| Saved entries |
----------------------------------------
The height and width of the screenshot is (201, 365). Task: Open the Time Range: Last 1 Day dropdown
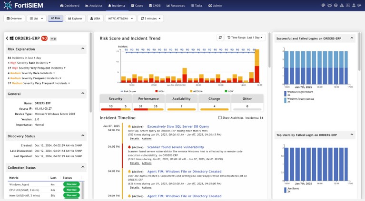(x=245, y=38)
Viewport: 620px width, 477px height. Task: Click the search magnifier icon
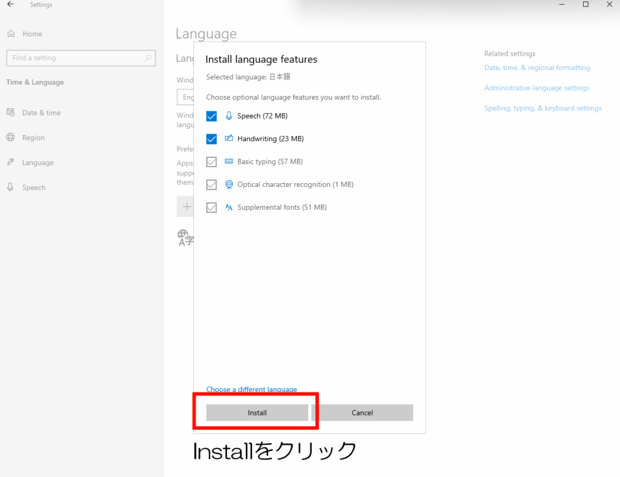click(148, 58)
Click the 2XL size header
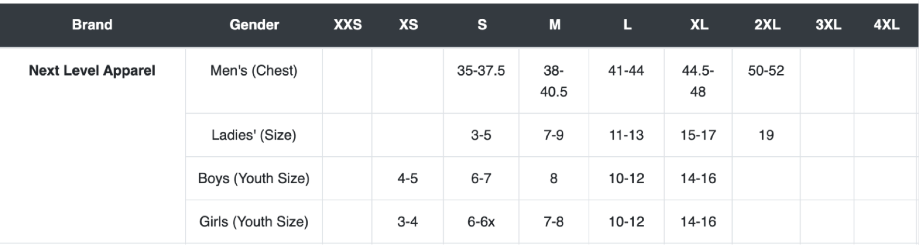 tap(767, 25)
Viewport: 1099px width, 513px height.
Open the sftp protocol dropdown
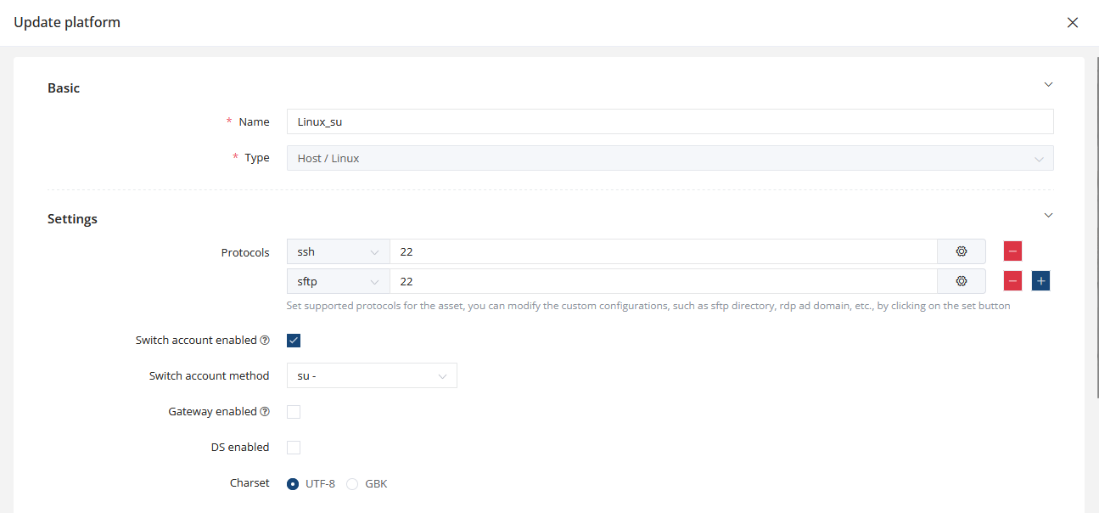click(338, 281)
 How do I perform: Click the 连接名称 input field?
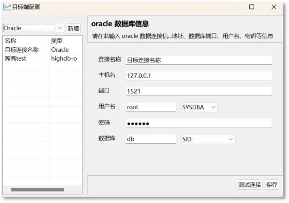click(198, 60)
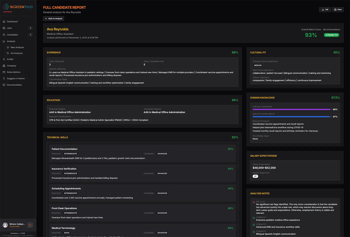Click the Back to Analysis button
This screenshot has height=237, width=350.
(x=53, y=18)
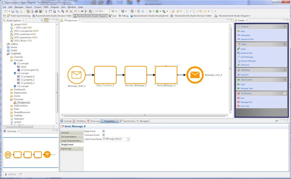The width and height of the screenshot is (291, 179).
Task: Switch to the Debug perspective
Action: point(123,16)
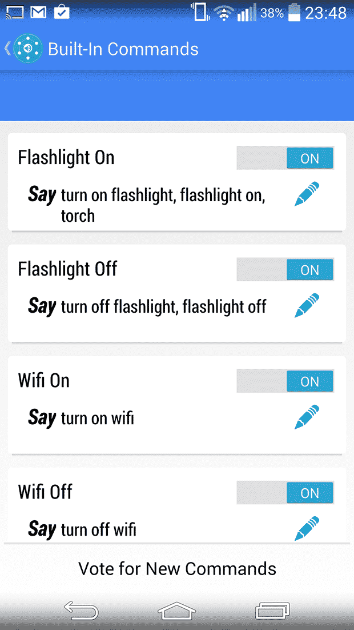This screenshot has height=630, width=354.
Task: Toggle the Wifi On command off
Action: [x=284, y=381]
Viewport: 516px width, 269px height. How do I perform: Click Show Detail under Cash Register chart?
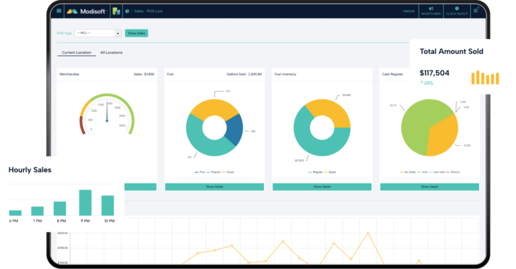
----------------------------------------
| TO DO |
Please repeat the data verbatim and leave the pictures out of your copy.

| ANSWER TO THE EXERCISE |
The height and width of the screenshot is (201, 365). Task: Open the Time Range: Last 1 Day dropdown
(x=245, y=38)
Viewport: 620px width, 477px height. Task: Click the search magnifier icon
click(148, 58)
Click the 2XL size header
 tap(767, 25)
Viewport: 1099px width, 513px height.
Open the sftp protocol dropdown
click(338, 281)
 How do I perform: Click the 连接名称 input field?
click(198, 60)
Click the Back to Analysis button
This screenshot has height=237, width=350.
(x=53, y=18)
The width and height of the screenshot is (291, 179).
Task: Switch to the Debug perspective
Action: point(123,16)
This screenshot has height=630, width=354.
Task: Toggle the Wifi On command off
Action: [x=284, y=381]
Viewport: 516px width, 269px height. How do I perform: Click Show Detail under Cash Register chart?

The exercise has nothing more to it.